When Jean-Paul Rollet died on the road, Goodyear had long been aware of the Marathon LHS tire problem and had already launched a tire exchange program to replace defective tires across Europe, but Sophie Rollet was unaware of it. Nothing had ever been reported in the press, and the American multinational handled the crisis with the utmost discretion. She alone, using her computer, investigated similar accidents for years. She knocked on many doors without success. The court closed the case involving her husband's death, but she did not give up. "Generally, people here haven't understood my efforts. The police themselves told me: 'Give up that search, think of your children,'" she explains now.

Manufacturing defect

In 2016, she managed to reopen the case, coinciding with other truck accidents that also ended up in court. They all had the Goodyear tire model in common. In 2019, the judicial investigation commissioned a report that concluded there was a "manufacturing defect" in the tires. However, most cases were dismissed due to a lack of evidence proving a connection to the accident. Rollet was about to throw in the towel, but she already knew the experts were agreeing and that her husband's case wasn't unique.

Le Monde In July 2020, she dedicated a page to her fight in a report that would be decisive. "Faced with Goodyear, Sophie Rollet alone against everyone." It was David against Goliath. A French widow against an American giant. "Since Jean-Paul's death, how many times have I told myself I was fighting a losing battle?" Rollet asked herself.

The report caught the attention of directors Sylvie Gilman and Thierry de Lestrade, who would end up making a documentary for the Arte channel to tell Sophie Rollet's story. It aired in July 2023. Three months later, an anonymous informant contacted the directors and gave them information about the Goodyear case on a USB stick, which they sent to the two journalists at Le Monde.
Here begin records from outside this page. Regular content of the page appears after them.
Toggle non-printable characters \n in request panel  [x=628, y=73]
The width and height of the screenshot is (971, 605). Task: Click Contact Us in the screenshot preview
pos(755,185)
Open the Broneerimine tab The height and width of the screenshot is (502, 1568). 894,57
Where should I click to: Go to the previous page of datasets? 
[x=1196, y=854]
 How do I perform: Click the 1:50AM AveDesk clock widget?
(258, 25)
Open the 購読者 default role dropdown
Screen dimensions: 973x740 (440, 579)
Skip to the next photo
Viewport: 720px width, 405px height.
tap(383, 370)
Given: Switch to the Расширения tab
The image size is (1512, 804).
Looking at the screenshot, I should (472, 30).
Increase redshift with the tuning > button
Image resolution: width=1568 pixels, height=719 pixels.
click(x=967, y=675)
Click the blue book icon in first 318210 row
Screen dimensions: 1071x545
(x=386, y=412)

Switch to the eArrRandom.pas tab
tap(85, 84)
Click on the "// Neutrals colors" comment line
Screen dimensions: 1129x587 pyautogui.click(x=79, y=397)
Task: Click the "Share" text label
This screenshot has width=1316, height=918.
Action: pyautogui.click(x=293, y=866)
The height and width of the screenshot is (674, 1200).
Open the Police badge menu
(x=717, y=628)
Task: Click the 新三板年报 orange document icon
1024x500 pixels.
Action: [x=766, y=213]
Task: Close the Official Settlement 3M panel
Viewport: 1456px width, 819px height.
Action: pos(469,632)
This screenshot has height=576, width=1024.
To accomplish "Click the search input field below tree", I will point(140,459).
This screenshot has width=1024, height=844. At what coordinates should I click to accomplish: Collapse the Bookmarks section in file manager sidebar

Gérard Davet and Fabrice Lhomme interviewed the informant. "The Arte documentary left its mark on this person, especially since he knew everything about the affair. This source immediately decided to react, driven by public interest and a certain sense of justice. He was not seeking any financial gain; his credibility and competence in this field seem indisputable," the two journalists write.

A second anonymous witness also sent them valuable information with another USB stick. The documents of both informants contain a wealth of confidential information that turned out to be key because Le Monde publish the report on Goodyear. Journalists hope the information will help advance the legal proceedings against the American multinational.

But questions remain. The main one is knowing what impact the Goodyear cover-up had on human lives in Catalonia and Spain. Also, knowing how a scandal of this magnitude was able to remain hidden in Spain until well into 2024.